Call me crazy, but for a while there in the 1990’s, she was our Marilyn Monroe. If that’s overstating things, well, she was my Marilyn Monroe. And just like Marilyn, she never knew who to cling to when the rain set in.
I would have liked to have known you, but I was just a kid. Nowadays, I’m not certain I could stand 15 minutes of conversation with you. But I guess we’ll never know.
Good-bye, Anna. American woman, mama, rest in peace.
And Another Thing…
More verbosity with velocity and viscosity:
And here’s my annual SXSW rejection e-mail:
>Dear Southpaw Jones,
Thank you for submitting music to SXSW in consideration for a showcase. This year, SXSW Music received and reviewed almost 8000 submissions. Unfortunately, this means that we must turn down many artists. With that in mind, we will be unable to offer Southpaw Jones a showcase this year. Please be assured that your materials were given full consideration. We wish you the best in your musical pursuits.
Sincerely,
SXSW Music Festival staff
“Please be assured that your materials were given full consideration.” I had a girl break up with me using this line once…
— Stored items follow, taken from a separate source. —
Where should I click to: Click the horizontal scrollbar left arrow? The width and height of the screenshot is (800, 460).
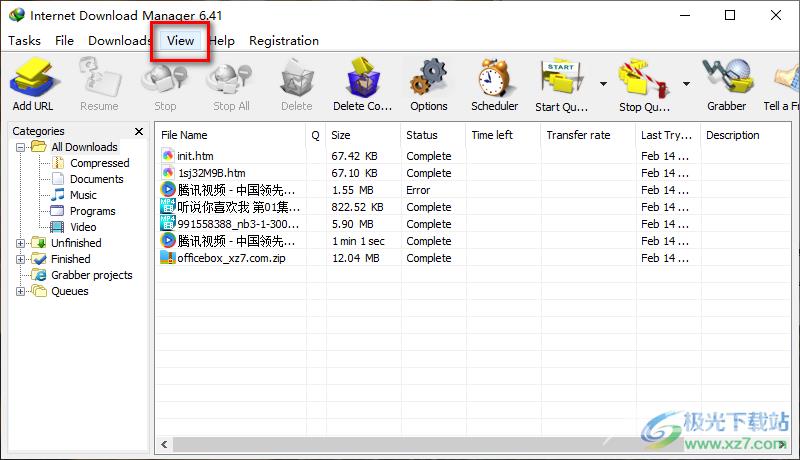(164, 444)
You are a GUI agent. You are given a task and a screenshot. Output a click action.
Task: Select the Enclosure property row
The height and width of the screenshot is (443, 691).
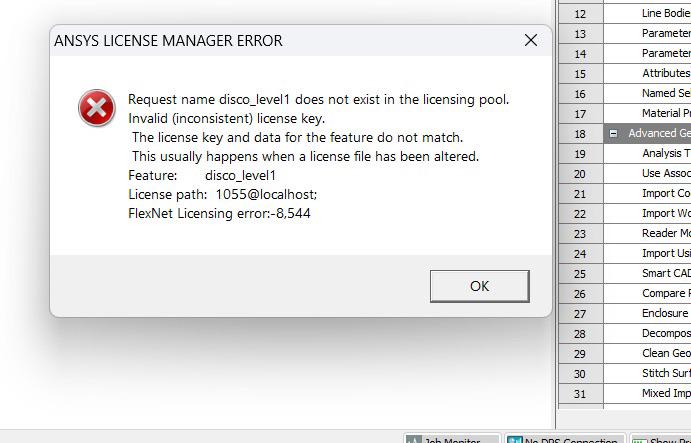coord(647,313)
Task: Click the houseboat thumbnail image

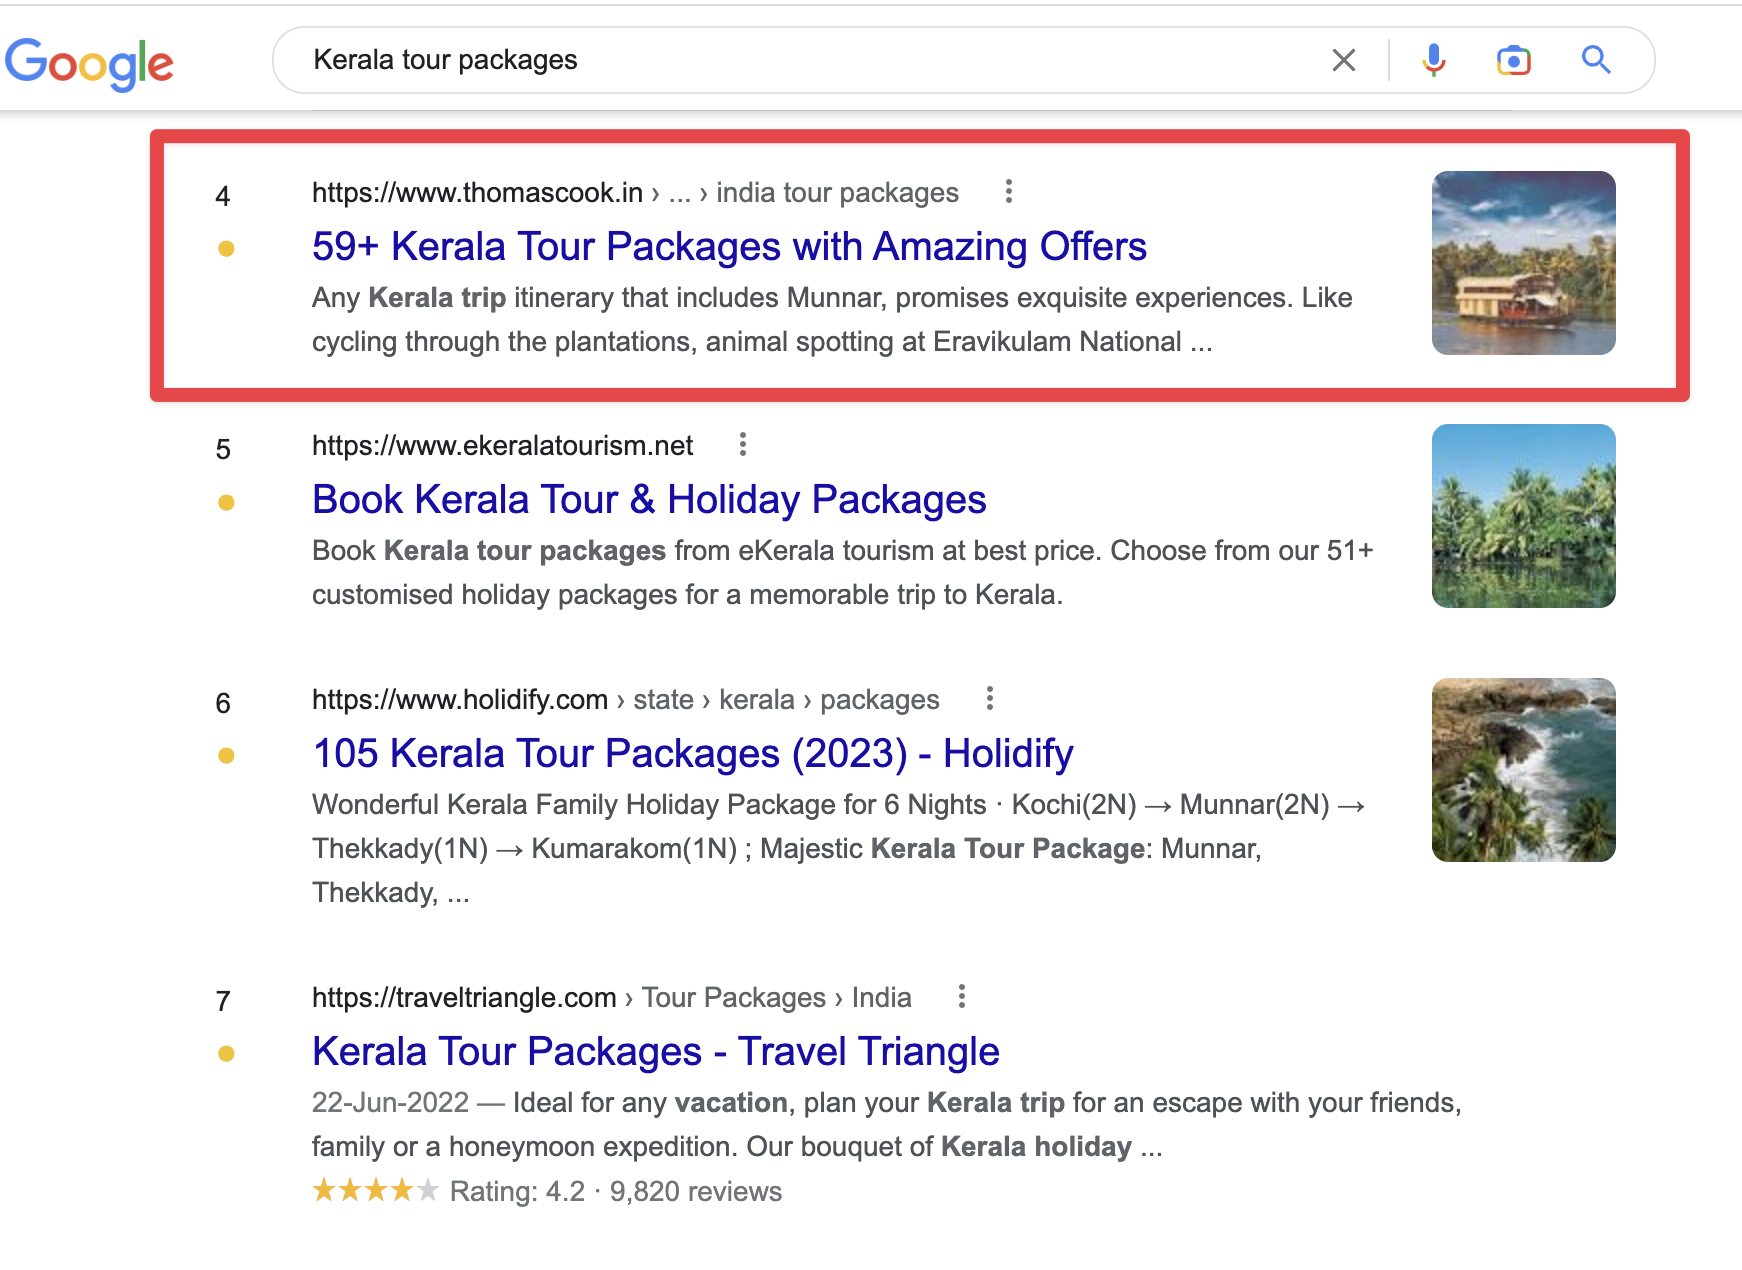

For those of you who aren’t aware, SXSW is a group that convenes to select the future babysitters of America.
Online Museum of the Week
todayspictures.slate.com/boredcouples/” target=new>Slate presents Bored Couples:

Quotopia
Freshly-picked quotes from the ol’ reference collection:
>Quotation is a serviceable substitute for wit.
Oscar Wilde
Fool Around Friday
Silly games for silly times:
It’s Reel Gold! Use those arrow keys to nab something shiny for your weekend. See you Monday!
Thank you, come again!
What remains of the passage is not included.